И вот она здесь, у «самого синего моря», которое сейчас, поздней осенью, такое чистое, прозрачное, будто зеленоватое стекло. А они – там. За тридевять земель, на другой планете. Майка пишет часто, все новости рассказывает, иногда присылает фотки. Один раз ей Юлька Озарёнок написала, из параллельного, они вместе на рисование ходили. Пару раз Лерка, а как-то даже Герка Ивлин, лучший Сашкин друг. Так, ни о чём письмо, как живёшь, да чем занимаешься. Полы я, Ивлин, мою, каждый день с двух до четырёх. Но к письму Терка прикрепил фотографию: вся их компания в парке, и Сашка там был просто необыкновенный. Красивый.
Янка подошла к окну, смотрела на улицу, сбегающую к морю, на старый грецкий орех у забора. Она вдруг вспомнила, как прошлой зимой они гуляли с Майкой и встретили в парке на скамейке Рябинина, Ивлина и Листовского. На той самой, где часто сидели Янка с Сашкой, когда ещё встречались. Было очень холодно, но Рябинин не надевал перчаток. Они постояли немного, поболтали, стараясь не смотреть друг на друга, и разошлись. И сейчас, в Крыму, Янка опять вернулась в тот морозный вечер и синие сумерки, и у неё сами собой сложились строчки.
Она усмехнулась сама себе: ты к Рябинину теперь на «Вы»? Раньше у Янки тоже получались такие нерифмованные стихи. Рифмовать слова она никогда не умела, называла свои творения полустихами. Она не собиралась быть поэтом, но знала: если будет очень грустно, надо перечитать эти строчки и, может быть, станет легче. Янка записала полу-стихотворение в тетрадку и достала из сумки Братца Кролика, посадила его на свою подушку, долго смотрела, шептала: «Сашка. Сашка».
С этого дня Янка начала откладывать 2/3 зарплаты в деревянную шкатулку.
Глава 4
Пришедший
Первого ноября приехал Тарас.
– Тарас! – взвизгнула Янка и повисла на дядьке.
Он засмеялся, звонко чмокнул её в макушку.
– Ух ты, большущая какая стала! Как учишься?
– А, – отмахнулась Янка, – на «семёрочки».
Младшего маминого брата Тараса Янка любила больше всех родственников, иногда даже больше мамы. Тарас был высокий, худой, молчаливый, но в глазах за стёклами очков искрился смех, особенный, ироничный. И Янке всегда хотелось узнать, о чём он думает, над чем смеётся там, внутри. Тарас работал в заказнике, в можжевеловой роще, а летом водил в походы туристов. Янке казалось, что он всегда пахнет костром и смолой можжевельника. Обнимая Янку при встрече, Тарас всегда похлопывал её по спине и шутил, будто проверяет, не проросли ли крылья. Сквозь одежду любой толщины Янка чувствовала, что ладони у дядьки сухие и горячие.
У бабушки с дедом Тарас появлялся редко. Они пилили его, что он уже седой, а всё не женится.

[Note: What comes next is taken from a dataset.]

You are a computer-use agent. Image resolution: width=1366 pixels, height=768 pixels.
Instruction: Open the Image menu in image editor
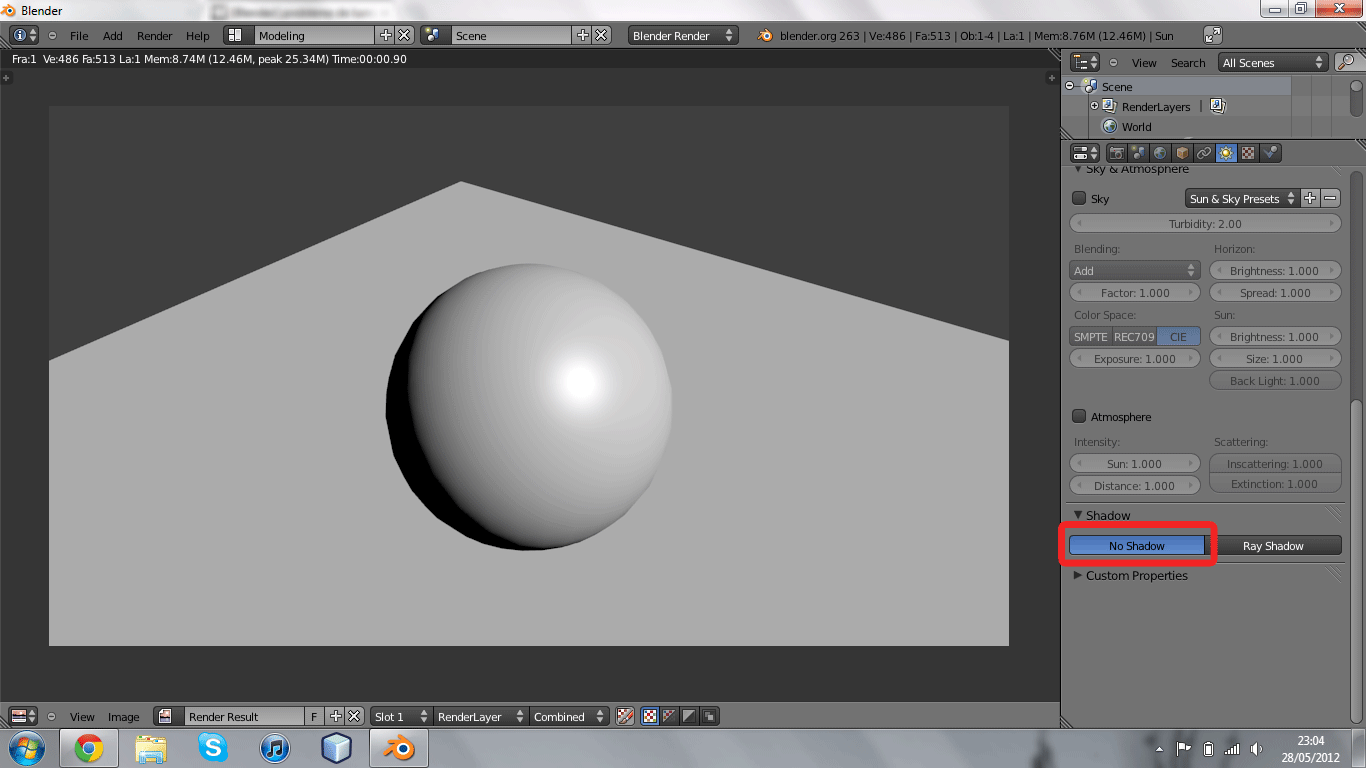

– Я с рождения седой, – шутил Тарас. Что ж мне, в пелёнках под венец идти?
Ну, может быть, и не с рождения, но сколько Янка себя помнила, виски у дядьки всегда были белыми, хоть он старше её всего на двенадцать лет. Всё, что было связано с Тарасом, казалось Янке особенным: его горы, его заповедник; его штормовка, пропахшая костром и будто из другого времени, где были героические люди, которые не умели врать и каждую секунду были готовы к подвигу; все эти его жучки и травинки, которых Тарас знал наперечёт и мог рассказать про них всё-всё, было бы желание слушать.
Пока была маленькой, Янка каждое лето просила взять её в поход, но Тарас говорил, что горы – это серьёзно, там не до шуток. Он, вроде, и не говорил, что она не справится, но и не звал с собой. Именно поэтому Янка дома пошла в лёгкую атлетику – тренироваться, готовиться, набираться выносливости.
А потом она сама расхотела идти в поход. Вдруг показалось ужасно страшно и неудобно спать в палатке, топать с рюкзаком куда-то, тащиться по крутым тропам, мёрзнуть, мокнуть и соответствовать такому дяде. Лето за летом смотрела Янка, как уходит в свои горы Тарас, слушала вздохи девчонок по нему и увиливала от его приглашений.
Хотя сейчас она была, конечно, не то что два или даже одно лето назад. Дело не в физической подготовке. Просто уже не поноешь – стыдно. Просто уже понимала: взрослый человек – это не тот, кому лет больше, чем тебе. Дедушка смотрит на неё теперь, как на равную. И не только потому, что Янка сама о себе заботится, здесь привыкли все с детства подрабатывать, особенно летом. Дедушка Янку зауважал, что она на такую работу согласилась, и он теперь всегда за неё заступался.